__Teks yang Diberikan__:
Saif Al Battar Sabtu, 26 Jumadil Akhir 1434 H /
23 Juni 2012 17:31
(Arrahmah.com) – Ada khianat dan dusta, di balik terhapusnya kalimat, “dengan kewajiban menjalankan syariat Islam bagi pemeluk-pemeluknya” dalam Piagam Jakarta yang juga Pembukaan UUD 1945. Sikap toleran tokoh-tokoh Islam, dibalas dengan tipu-tipu politik!
Sebagaimana
ditulis sebelumnya, sehari pasca pembacaan Proklamasi Kemerdekaan Republik
Indonesia pada 17 Agustus 1945, tujuh kata dalam Piagam Jakarta dihapuskan. Di
antara tokoh yang sangat gigih menolak penghapusan itu adalah tokoh
Muhammadiyah, Ki Bagus Hadikusumo. Saking gigihnya, sampai-sampai Soekarno dan
Hatta tak berani bicara langsung dengan Ki Bagus. Soekarno terkesan menghindar
dan canggung, karena bagi Ki Bagus, penegakan syariat Islam adalah harga mati
yang tak bisa ditawar lagi.
Untuk
meluluhkan pendirian Ki Bagus, Soekarno kemudian mengirim utusan bernama Teuku
Muhammad Hassan dan KH Wahid Hasyim agar bisa melobi Ki Bagus. Namun, keduanya
tak mampu meluluhkan pendirian tokoh senior di Muhammadiyah ketika itu.
Akhirnya, dipilihlah Kasman Singodimedjo yang juga orang Muhammadiyah, untuk
melakukan pendekatan secara personal, sesama anggota Muhammadiyah, untuk melunakkan
sikap dan pendirian Ki Bagus Hadikusumo.

(Catatan dari kumpulan data penunjukan)
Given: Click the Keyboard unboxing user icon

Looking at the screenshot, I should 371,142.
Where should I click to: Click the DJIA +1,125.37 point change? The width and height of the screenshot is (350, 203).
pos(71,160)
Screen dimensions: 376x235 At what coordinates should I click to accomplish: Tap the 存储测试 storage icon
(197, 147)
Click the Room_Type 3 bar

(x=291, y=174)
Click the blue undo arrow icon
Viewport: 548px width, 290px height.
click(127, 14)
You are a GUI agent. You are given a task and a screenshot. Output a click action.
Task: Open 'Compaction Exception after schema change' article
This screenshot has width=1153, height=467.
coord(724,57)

* * *

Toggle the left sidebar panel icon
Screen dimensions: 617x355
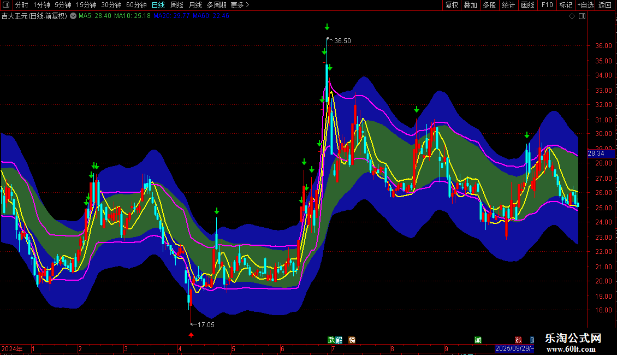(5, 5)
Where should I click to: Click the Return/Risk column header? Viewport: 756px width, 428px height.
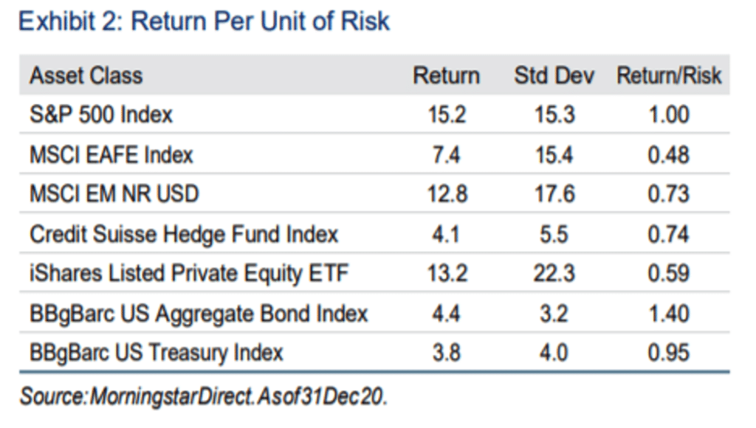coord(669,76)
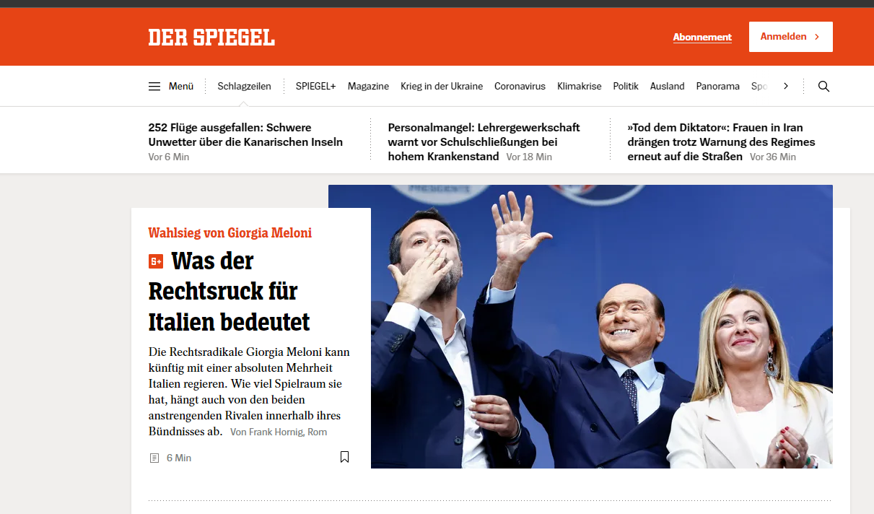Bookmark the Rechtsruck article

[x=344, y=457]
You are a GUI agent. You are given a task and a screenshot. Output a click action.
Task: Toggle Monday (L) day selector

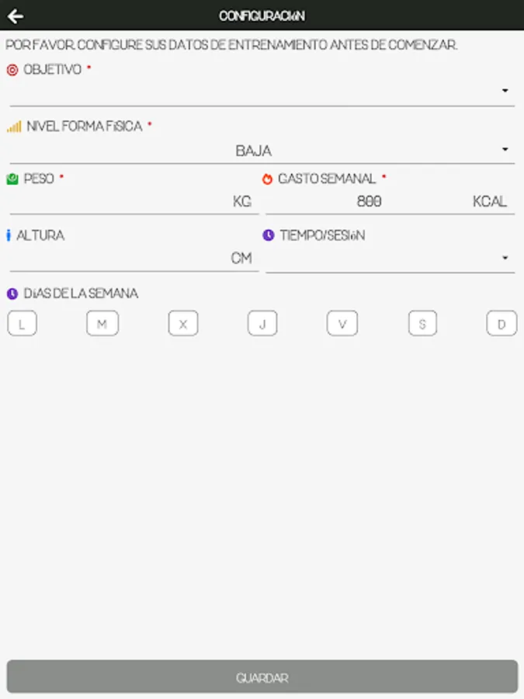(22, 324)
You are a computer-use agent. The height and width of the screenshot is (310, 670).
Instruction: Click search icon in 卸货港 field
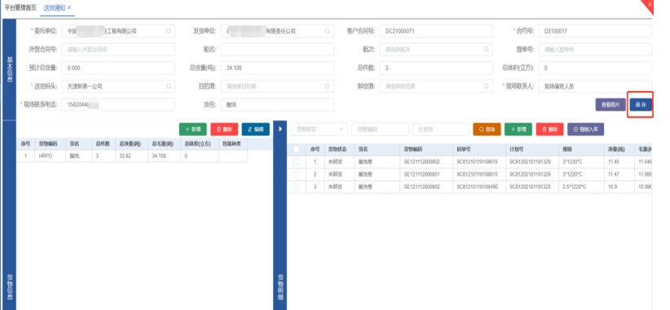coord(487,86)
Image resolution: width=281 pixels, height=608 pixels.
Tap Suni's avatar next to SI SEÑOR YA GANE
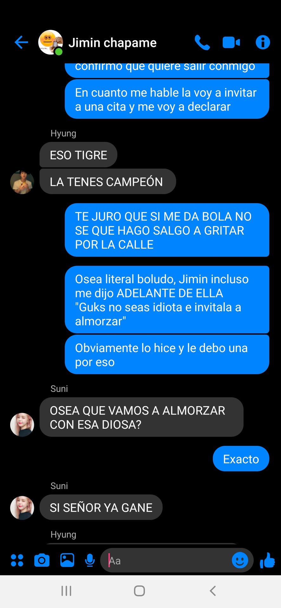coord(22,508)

==

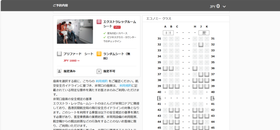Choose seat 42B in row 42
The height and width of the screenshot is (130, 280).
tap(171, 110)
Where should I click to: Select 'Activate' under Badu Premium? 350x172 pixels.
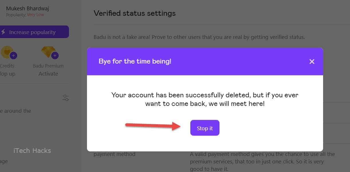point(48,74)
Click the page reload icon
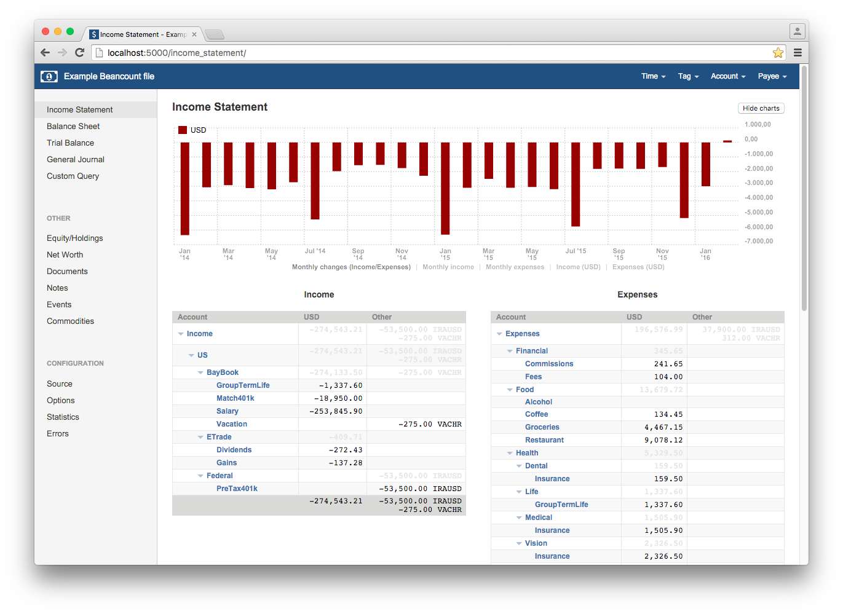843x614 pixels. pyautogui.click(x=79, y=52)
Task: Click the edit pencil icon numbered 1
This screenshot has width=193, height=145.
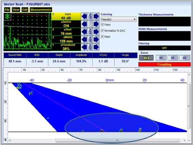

__Perintah A__: Salin dengan persis bagian teks tentang Piagam Jakarta, dari "Akhirnya, dipilihlah Kasman" sampai "pendirian Ki Bagus Hadikusumo.".
__Perintah B__: Tuliskan kembali dengan persis baris-baris dalam daftar, dari baris yang memuat "Toggle the left sidebar panel icon" sampai baris yang memuat "coord(22,508)". Jangan sertakan gambar dalam jawaban.
Teks dan daftar di atas adalah dua bahan yang terpisah satu sama lain.

__Hasil A__:
Akhirnya, dipilihlah Kasman Singodimedjo yang juga orang Muhammadiyah, untuk
melakukan pendekatan secara personal, sesama anggota Muhammadiyah, untuk melunakkan
sikap dan pendirian Ki Bagus Hadikusumo.

__Hasil B__:
Toggle the left sidebar panel icon
Screen dimensions: 617x355
(5, 5)
Where should I click to: Click the Return/Risk column header? Viewport: 756px width, 428px height.
coord(669,76)
Bookmark the Rechtsruck article

[x=344, y=457]
You are a GUI agent. You are given a task and a screenshot. Output a click action.
Task: Toggle Monday (L) day selector

(22, 324)
You are a computer-use agent. The height and width of the screenshot is (310, 670).
Instruction: Click search icon in 卸货港 field
coord(487,86)
Image resolution: width=281 pixels, height=608 pixels.
Tap Suni's avatar next to SI SEÑOR YA GANE
coord(22,508)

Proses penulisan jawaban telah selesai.